ゆとり教育と個性
ゆとり教育の是非を今問えば、ほとんどの国民は、あれは失敗だったと言うでしょう。
私も実際にあれはおかしなものであったと思っていはいます。
しかし、何がおかしかったのか?という点については、ほとんど論じられることはありません。
私は当時、ゆとり教育の思想は決して間違ってはいないのではないか、むしろ、その思想の是非ではなく、それを実践していく教師側のソフトとハード部分が構築されていない中でのゆとり教育は決して成功しない、そう思っていました。
言い換えれば、理想主義だけを掲げ、それが現実の教育現場のストラクチャーに合致していなかったということです。
しかしその後、私はそのゆとり教育の理想主義にも懐疑的になりました。
そのきっかけとなったのは、福田恆存のこの言葉です。
「戦後の教育は、強制と禁止を排し、個性を尊重した結果、個性のある人間はかえって少なくなったようです。

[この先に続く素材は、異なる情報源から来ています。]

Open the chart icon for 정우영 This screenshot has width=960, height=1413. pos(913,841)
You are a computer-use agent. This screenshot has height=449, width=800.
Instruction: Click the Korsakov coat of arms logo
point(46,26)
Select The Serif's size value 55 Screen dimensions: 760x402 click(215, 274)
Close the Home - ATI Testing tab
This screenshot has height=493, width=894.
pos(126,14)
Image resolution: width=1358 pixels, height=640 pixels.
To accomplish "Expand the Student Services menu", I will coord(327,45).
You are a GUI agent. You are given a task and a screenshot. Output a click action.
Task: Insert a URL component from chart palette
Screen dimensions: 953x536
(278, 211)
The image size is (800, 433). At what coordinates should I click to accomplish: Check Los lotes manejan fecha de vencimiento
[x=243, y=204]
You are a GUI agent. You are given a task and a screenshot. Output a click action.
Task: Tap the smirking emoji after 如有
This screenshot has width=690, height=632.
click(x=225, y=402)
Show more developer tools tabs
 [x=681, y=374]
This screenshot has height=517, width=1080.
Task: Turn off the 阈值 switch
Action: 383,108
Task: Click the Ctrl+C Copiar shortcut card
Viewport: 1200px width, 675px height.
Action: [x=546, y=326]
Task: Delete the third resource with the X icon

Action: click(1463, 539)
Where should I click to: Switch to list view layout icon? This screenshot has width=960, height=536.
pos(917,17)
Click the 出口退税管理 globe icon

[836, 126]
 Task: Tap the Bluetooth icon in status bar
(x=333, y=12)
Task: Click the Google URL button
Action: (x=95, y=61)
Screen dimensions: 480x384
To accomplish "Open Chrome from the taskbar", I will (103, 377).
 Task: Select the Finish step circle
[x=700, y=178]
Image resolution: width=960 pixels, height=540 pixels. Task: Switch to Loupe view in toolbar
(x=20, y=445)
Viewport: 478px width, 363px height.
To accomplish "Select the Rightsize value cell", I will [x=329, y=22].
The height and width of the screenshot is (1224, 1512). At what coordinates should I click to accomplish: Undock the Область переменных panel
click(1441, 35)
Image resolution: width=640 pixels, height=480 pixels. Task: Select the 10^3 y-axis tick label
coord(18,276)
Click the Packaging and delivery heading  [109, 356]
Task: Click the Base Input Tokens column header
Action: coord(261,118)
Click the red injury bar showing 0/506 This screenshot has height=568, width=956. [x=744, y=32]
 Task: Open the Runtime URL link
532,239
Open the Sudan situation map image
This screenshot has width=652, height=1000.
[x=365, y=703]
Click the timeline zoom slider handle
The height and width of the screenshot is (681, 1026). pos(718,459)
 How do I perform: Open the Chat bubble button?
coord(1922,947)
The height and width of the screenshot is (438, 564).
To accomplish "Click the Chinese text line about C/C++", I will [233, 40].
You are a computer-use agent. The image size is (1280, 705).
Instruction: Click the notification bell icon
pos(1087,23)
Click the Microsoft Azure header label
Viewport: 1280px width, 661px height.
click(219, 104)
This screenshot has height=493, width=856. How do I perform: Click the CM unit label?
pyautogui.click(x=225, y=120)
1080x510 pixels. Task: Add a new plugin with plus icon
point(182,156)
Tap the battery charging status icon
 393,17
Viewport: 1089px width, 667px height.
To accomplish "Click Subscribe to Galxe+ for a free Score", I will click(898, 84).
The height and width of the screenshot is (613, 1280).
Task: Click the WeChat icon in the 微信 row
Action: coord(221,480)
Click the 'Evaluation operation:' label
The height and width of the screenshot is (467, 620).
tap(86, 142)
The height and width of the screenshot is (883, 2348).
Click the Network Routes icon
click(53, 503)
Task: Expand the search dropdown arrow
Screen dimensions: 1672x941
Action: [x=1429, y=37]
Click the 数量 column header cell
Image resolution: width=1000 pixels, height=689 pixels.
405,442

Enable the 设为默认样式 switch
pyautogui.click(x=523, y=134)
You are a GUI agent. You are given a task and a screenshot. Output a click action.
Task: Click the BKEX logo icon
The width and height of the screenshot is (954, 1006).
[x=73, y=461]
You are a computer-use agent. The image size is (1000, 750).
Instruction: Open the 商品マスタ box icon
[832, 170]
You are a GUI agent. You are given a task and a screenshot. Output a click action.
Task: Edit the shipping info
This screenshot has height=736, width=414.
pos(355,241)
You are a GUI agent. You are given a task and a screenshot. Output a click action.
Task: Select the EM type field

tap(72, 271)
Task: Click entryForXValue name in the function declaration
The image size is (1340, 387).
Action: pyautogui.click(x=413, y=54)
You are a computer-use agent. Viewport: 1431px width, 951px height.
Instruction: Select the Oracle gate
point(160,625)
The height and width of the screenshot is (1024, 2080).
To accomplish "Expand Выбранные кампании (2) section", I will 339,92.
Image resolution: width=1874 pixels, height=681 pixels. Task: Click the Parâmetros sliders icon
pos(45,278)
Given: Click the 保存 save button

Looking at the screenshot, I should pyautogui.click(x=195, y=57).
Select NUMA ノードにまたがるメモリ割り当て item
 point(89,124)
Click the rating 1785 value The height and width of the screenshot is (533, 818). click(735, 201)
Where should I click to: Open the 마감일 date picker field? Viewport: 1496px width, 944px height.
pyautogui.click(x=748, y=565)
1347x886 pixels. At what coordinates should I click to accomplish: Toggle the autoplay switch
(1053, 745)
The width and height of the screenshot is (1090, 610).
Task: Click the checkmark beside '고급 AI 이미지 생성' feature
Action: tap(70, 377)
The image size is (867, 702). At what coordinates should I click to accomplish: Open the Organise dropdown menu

なぜならば、個性は強制と禁止によってしか生じないのです」
以前までは、理不尽な校則などは無意味であると思っていた私にとって、この言葉はある意味衝撃的でした。
「個性は強制と禁止によってしか生じないのです」確かに福田恆存の言うように、ある種の抑圧が前提にないものから、個性が生まれると言うのは、よほど突然変異的でない限り難しいのではないでしょうか。
わかりやすい喩えをするのならば、「なんでも好きなようにして良いですよ」と言われると、ほとんどの人間は何をしていいのか分からなくなる(思考停止する)、そういうことだと思うのです。
逆に、あれも駄目、これも駄目と禁止されるほどに、人はその抑圧から脱しようと、様々な手法を試み、思考すると思うのです。
言い換えれば、人間における自由とは、相対的に抑圧が前提であり、それが排されると、そもそもの自由だとか個性だとかいう概念が奪われてしまうということなのです。
こうなったら最後、個性どころではなく、深刻なニヒリズムへと陥るでしょう。
そのようなゆとり教育を受けてきた世代を、「ゆとり世代」や「悟り世代」などと揶揄されることもありますが、ある意味、それは必然でもあったのではないでしょうか。
かの個性の塊である岡本太郎も、あの個性を発揮する以前、軍隊生活を経験しています。
後に彼は当時を振り返り、凄まじい抑圧を受けたが、その反動もまた凄まじいものがあった、と言ったようなことを述べています。
これこそ、福田恆存の言う、個性は強制と禁止によってしか生じないというその言葉どおりだったとも言えるのではないでしょうか。
ゆとり教育が終焉を迎えた今でさえも、強制や禁止は個性を害するとされる風潮が色濃く残っています。
自由というものから個性が生まれると思い込んでいるわけです。
教育者や大人達がこのドグマから抜け出さない限り、本当の意味での個性などは生まれるわけもないと私は感じます。
自由勝手にやらせ、世界に通ずるイノベーションが出来る人材を育成するなどと戯言を言うのであれば、福田に倣い、今こそ、「強制と禁止」を行うべきなのです。
むしろ、それらを排した結果、個性という似非の殻を被った利己主義者たちで社会は溢れ返り、権利権利と叫び、その中身も個性も何も無い、精神衰弱者やニヒリストばかり、そんな時代になってしまうではないでしょうか。